◆ **TRECHO DO DOCUMENTO**:
=======
3. Perspectivas da nova governança internacional: desafios para o Brasil
Governança é um termo equivocado, em primeiro lugar porque não se trata propriamente de governança, em segundo lugar porque não é exatamente nova e, em terceiro lugar, porque não é, verdadeiramente, internacional. Em todas as épocas, quase todos os homens, e as mulheres também, são atacados pela miopia do conjunturalismo, e pelo mal do exclusivismo societal.
Todas as sociedades, e o mundo com elas, estão mudando o tempo todo, e as interpretações sobre tudo isso também mudam. Os habitantes da Europa pós-romana não tinham consciência de que estavam vivendo na Idade Média, ou de que eles fossem “medievais”. Os habitantes da Itália do século XIV não tinham ideia de que estavam entrando no “Renascimento”, e os “modernos” nunca souberam quando entraram e, pior, quando saíram dessa tal de Era Moderna. Alguns, em geral os marxistas acreditam que foi só na revolução francesa e que, a partir daí, vivemos numa coisa chamada Era Contemporânea. Que seja: eu me considero muito satisfeito por ser contemporâneo de mim mesmo, e sempre achei o futurismo um pouco ingênuo (sem falar de algumas tendências notoriamente fascistas, mais passons…).
A tribo dos historiadores, sempre eles, ainda não se entendeu sobre quando começou e quando acabou o século XX, e talvez nem mesmo o século XIX. Parece que este último começou em 1815, na derrota de Napoleão – que tinha a sua própria noção de governança – e terminou com os canhões de agosto de 1914, num dos episódios mais insensatos da governança da belíssima Belle Époque. E parece que o século XX começou em 1918 – o marxista Hobsbawm prefere que seja em 1917 – e terminou em 1989, com a queda do muro de Berlim, ou em 1991, com o colapso da União Soviética, vocês escolhem.
=======
◆ **CONJUNTO DE TAREFAS**:
1. No texto sobre a nova governança internacional, em que ano Hobsbawm prefere situar o início do século XX?
2. Prossiga o texto sobre a nova governança internacional a partir da sua última frase, mantendo o mesmo tom.

◆ **DADOS EXTRAÍDOS**:
=======
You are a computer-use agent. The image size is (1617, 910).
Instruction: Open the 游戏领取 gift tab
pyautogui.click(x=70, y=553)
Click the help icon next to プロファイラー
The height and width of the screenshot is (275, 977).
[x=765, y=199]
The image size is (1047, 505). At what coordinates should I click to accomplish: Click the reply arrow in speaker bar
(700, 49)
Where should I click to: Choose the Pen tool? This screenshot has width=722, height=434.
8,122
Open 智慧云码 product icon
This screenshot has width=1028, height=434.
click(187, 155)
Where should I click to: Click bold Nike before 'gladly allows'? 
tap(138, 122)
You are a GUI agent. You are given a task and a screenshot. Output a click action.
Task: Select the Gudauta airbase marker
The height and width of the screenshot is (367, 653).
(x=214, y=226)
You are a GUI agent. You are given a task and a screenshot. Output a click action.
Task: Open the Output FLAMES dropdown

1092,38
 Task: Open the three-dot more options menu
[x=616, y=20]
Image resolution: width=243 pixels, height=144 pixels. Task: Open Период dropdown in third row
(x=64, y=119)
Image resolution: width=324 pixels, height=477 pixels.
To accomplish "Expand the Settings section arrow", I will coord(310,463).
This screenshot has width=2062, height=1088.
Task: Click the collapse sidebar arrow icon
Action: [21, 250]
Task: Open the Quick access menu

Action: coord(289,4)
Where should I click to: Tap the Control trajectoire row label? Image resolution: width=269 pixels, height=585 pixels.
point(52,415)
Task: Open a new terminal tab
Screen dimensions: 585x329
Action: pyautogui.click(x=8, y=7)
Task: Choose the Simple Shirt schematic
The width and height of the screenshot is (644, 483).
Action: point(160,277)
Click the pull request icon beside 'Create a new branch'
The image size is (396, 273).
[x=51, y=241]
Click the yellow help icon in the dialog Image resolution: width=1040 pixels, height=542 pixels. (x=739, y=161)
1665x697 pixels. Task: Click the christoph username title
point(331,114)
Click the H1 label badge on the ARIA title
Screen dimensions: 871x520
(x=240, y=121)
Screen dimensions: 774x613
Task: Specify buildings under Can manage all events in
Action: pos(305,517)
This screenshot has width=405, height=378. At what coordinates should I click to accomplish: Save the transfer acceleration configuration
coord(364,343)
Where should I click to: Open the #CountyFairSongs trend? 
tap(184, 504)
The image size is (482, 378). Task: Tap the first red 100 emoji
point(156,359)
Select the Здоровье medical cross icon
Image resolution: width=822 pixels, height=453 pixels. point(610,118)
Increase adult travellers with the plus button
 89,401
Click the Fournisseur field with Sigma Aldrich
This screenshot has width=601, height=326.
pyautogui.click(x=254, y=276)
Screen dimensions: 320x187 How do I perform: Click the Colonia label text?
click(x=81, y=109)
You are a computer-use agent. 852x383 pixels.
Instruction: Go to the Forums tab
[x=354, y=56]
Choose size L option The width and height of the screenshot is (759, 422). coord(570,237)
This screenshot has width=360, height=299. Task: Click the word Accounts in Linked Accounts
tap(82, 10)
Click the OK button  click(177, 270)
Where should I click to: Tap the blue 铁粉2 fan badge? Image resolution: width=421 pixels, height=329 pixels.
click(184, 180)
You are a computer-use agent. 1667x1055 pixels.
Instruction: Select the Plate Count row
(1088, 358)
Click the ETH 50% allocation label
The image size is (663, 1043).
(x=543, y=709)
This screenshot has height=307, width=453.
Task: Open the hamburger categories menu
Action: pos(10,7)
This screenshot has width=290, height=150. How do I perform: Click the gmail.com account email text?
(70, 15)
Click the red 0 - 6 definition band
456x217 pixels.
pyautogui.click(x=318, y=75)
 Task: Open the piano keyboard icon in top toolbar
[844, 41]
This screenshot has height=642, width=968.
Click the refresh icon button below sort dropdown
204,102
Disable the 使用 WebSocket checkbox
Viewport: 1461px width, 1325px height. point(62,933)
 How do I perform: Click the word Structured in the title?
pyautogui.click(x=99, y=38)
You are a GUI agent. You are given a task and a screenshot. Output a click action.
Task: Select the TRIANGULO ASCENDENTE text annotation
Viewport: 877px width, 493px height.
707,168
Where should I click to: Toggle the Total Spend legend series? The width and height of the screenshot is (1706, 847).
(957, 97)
=======
◆ **AS RESPOSTAS**:
1. Em 1917.

2.
A implosão daquele formidável império escravocrata representou, para um czar contemporâneo, a “maior catástrofe geopolítica do século XX”. Concordo com ele, mas com essa pequena diferença de que acho que se tratou da melhor e da mais positiva “catástrofe” jamais ocorrida na história da humanidade: ela permitiu, pela primeira vez em três gerações – ou seja, nos 75 anos de “construção do socialismo”, defendido até o fim por Hobsbawm e, ainda hoje, por vários outros aloprados – libertar dois terços da população mundial da opressão dos engenheiros sociais para começar, finalmente, a construção de um novo tipo de governança internacional, como pretendia George Bush (pai), em 1992, ao falar de uma “nova ordem internacional.” Pois bem, sabemos do que veio depois, na China (Praça da “Paz Celestial”) ou na própria Rússia, para demonstrar como são efêmeras, e enganosas, essas proclamações de “novas ordens” ou de uma “nova governança internacional”.
Pois bem, não existe tal coisa, mas existem arranjos circunstanciais, no mais das vezes temporários, sobre determinadas regras que devem presidir às relações entre os Estados, garantindo um mínimo de convivência entre os mais poderosos entre eles, para evitar que eles se entredevorem em guerras totais e conflitos monumentais. Assim foi com as guerras de religião que resultaram nos tratados de Westfália; assim foi com as guerras napoleônicas, que redundaram nos acordos de Viena; assim foi com a Primeira Guerra Mundial – era para ser apenas a última das guerras europeias, e foi chamada de Grande Guerra até 1939 – que terminou com a humilhação da Alemanha no tratado de Versalhes; assim foi na Segunda Grande Guerra – esta sim, mundial – e que terminou, não em San Francisco, mas em Ialta e Potsdam, no máximo em Dumbarton Oaks, quando foram traçados os contornos da “nova governança internacional” que resistiria aos anos da Guerra Fria, até 1989, ou 1991, justamente.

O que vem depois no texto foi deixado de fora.